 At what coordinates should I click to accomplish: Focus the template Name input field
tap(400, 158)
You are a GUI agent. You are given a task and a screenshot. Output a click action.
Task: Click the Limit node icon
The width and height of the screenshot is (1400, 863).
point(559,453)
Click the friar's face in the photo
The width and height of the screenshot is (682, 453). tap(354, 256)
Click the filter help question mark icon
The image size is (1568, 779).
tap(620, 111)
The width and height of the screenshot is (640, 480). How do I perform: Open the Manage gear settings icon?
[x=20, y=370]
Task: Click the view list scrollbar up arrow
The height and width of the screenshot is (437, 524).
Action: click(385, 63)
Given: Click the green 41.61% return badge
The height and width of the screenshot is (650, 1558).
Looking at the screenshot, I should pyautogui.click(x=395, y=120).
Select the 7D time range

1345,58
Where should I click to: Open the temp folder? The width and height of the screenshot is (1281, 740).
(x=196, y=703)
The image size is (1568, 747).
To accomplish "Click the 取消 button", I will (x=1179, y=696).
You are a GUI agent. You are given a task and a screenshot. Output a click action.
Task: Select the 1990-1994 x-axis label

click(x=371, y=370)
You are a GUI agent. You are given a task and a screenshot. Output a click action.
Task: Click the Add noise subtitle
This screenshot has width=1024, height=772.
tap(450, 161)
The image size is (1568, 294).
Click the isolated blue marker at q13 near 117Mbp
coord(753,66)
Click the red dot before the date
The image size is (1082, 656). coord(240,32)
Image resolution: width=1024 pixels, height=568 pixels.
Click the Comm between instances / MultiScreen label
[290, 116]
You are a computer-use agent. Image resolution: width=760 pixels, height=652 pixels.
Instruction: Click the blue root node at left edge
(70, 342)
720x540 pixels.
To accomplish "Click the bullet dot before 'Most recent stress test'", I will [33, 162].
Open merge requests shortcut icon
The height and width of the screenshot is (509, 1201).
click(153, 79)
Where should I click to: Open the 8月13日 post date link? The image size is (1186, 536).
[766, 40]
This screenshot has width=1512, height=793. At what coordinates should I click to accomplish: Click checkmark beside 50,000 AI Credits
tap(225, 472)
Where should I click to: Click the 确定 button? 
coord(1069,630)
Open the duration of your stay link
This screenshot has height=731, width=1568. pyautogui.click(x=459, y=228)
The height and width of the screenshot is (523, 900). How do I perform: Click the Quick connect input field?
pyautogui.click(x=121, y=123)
....................
Please copy the listing above line for line, changing nothing.

 At what coordinates should I click to accomplish: Focus the template Name input field
tap(400, 158)
You are a GUI agent. You are given a task and a screenshot. Output a click action.
Task: Click the Limit node icon
The width and height of the screenshot is (1400, 863).
point(559,453)
Click the friar's face in the photo
The width and height of the screenshot is (682, 453). tap(354, 256)
Click the filter help question mark icon
The image size is (1568, 779).
tap(620, 111)
The width and height of the screenshot is (640, 480). How do I perform: Open the Manage gear settings icon?
[x=20, y=370]
Task: Click the view list scrollbar up arrow
The height and width of the screenshot is (437, 524).
Action: click(385, 63)
Given: Click the green 41.61% return badge
The height and width of the screenshot is (650, 1558).
Looking at the screenshot, I should pyautogui.click(x=395, y=120).
Select the 7D time range

1345,58
Where should I click to: Open the temp folder? The width and height of the screenshot is (1281, 740).
(x=196, y=703)
The image size is (1568, 747).
To accomplish "Click the 取消 button", I will (x=1179, y=696).
You are a GUI agent. You are given a task and a screenshot. Output a click action.
Task: Select the 1990-1994 x-axis label

click(x=371, y=370)
You are a GUI agent. You are given a task and a screenshot. Output a click action.
Task: Click the Add noise subtitle
This screenshot has width=1024, height=772.
tap(450, 161)
The image size is (1568, 294).
Click the isolated blue marker at q13 near 117Mbp
coord(753,66)
Click the red dot before the date
The image size is (1082, 656). coord(240,32)
Image resolution: width=1024 pixels, height=568 pixels.
Click the Comm between instances / MultiScreen label
[290, 116]
You are a computer-use agent. Image resolution: width=760 pixels, height=652 pixels.
Instruction: Click the blue root node at left edge
(70, 342)
720x540 pixels.
To accomplish "Click the bullet dot before 'Most recent stress test'", I will [33, 162].
Open merge requests shortcut icon
The height and width of the screenshot is (509, 1201).
click(153, 79)
Where should I click to: Open the 8月13日 post date link? The image size is (1186, 536).
[766, 40]
This screenshot has width=1512, height=793. At what coordinates should I click to accomplish: Click checkmark beside 50,000 AI Credits
tap(225, 472)
Where should I click to: Click the 确定 button? 
coord(1069,630)
Open the duration of your stay link
This screenshot has height=731, width=1568. pyautogui.click(x=459, y=228)
The height and width of the screenshot is (523, 900). How do I perform: Click the Quick connect input field?
pyautogui.click(x=121, y=123)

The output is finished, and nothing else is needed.